• [PASSAGE]:
_____

What is an add to cart rate?

The add to cart rate of an ecommerce website represents the proportion of traffic to a site that takes the add-to-cart action. Here is the calculation for add to cart rate:

ATC Rate = Add to Cart Actions / Website Visitors

How can I track Add to Carts? 

There are two key places where you can track add to cart events:

  1. Your ecommerce platform. Shopify out of the box provides add to cart tracking. 

  2. Analytics platform. Depending on the ecommerce platform you use, Google Analytics may have a direct integration. This will unlock in-depth data about who is adding to cart, where they are coming from, and when they are doing it.

What is a good add to cart rate?

The average ATC rate for a US website is 4.3% and 9.4% and above would put you in the top 10% of website. Take the time to understand the ATC rate difference between newer users to your site (Less than 30 days) vs older (30 days)

A note of caution when looking at your add to cart rate or really any relative metric within your analytics stack: isolate your data by traffic source and audience when possible. Why? If you are seeing that your overall site conversion rate is off the chart and you do not dig deeper to understand why you could miss that a specific traffic source or audience cohort was driving the increase. This happens a lot when you drive marketing tactics targeting a familiar audience (email marketing to existing customers for example). 

How do I increase my ADD TO CART rate?

To increase your add to cart rate, you need to focus on a few key areas:

UX - The relevant pages in a user’s journey must be optimized for CTA clicks. In most cases, this would be through leveraging an add to cart button. Best practices for add to cart optimization ux: 

  1. All conversion action buttons above the fold.

  2. Leverage action words in calls to actions. Example: Buy Now, Add to Bag, Add to Cart

  3. Have your CTAs have high contract from the rest of the page. 

  4. Use promotional language around price. Example: cross-out price to reflect discounts, have free shipping messaging, risk-free return policy. 

  5. On mobile make sure buttons are large enough to tap. 

Pagespeed - If your pages are slow, especially on mobile, a user is going to land on your page and bounce.

_____

• [DATA PROVIDED]:

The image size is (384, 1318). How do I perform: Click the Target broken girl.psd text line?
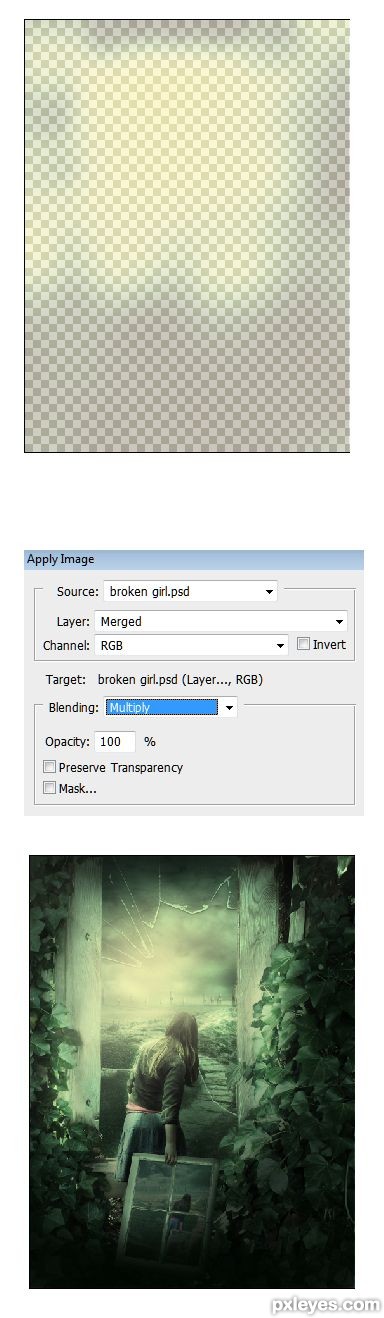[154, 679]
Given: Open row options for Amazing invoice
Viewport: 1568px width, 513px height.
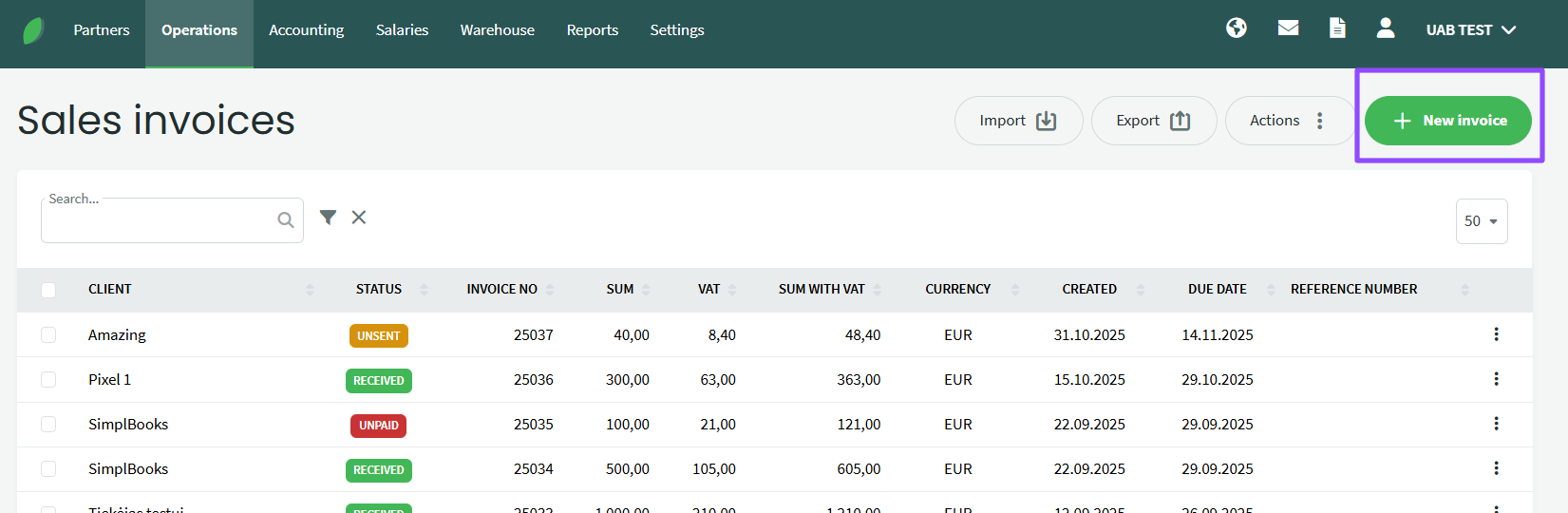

_____

• [STATED PROBLEM]: From the add-to-cart rate passage above, reproduce word for word the stretch that opens with the words "5. On mobile" and closes with "page and bounce.".

• [WORKED ANSWER]:
5. On mobile make sure buttons are large enough to tap. 

Pagespeed - If your pages are slow, especially on mobile, a user is going to land on your page and bounce.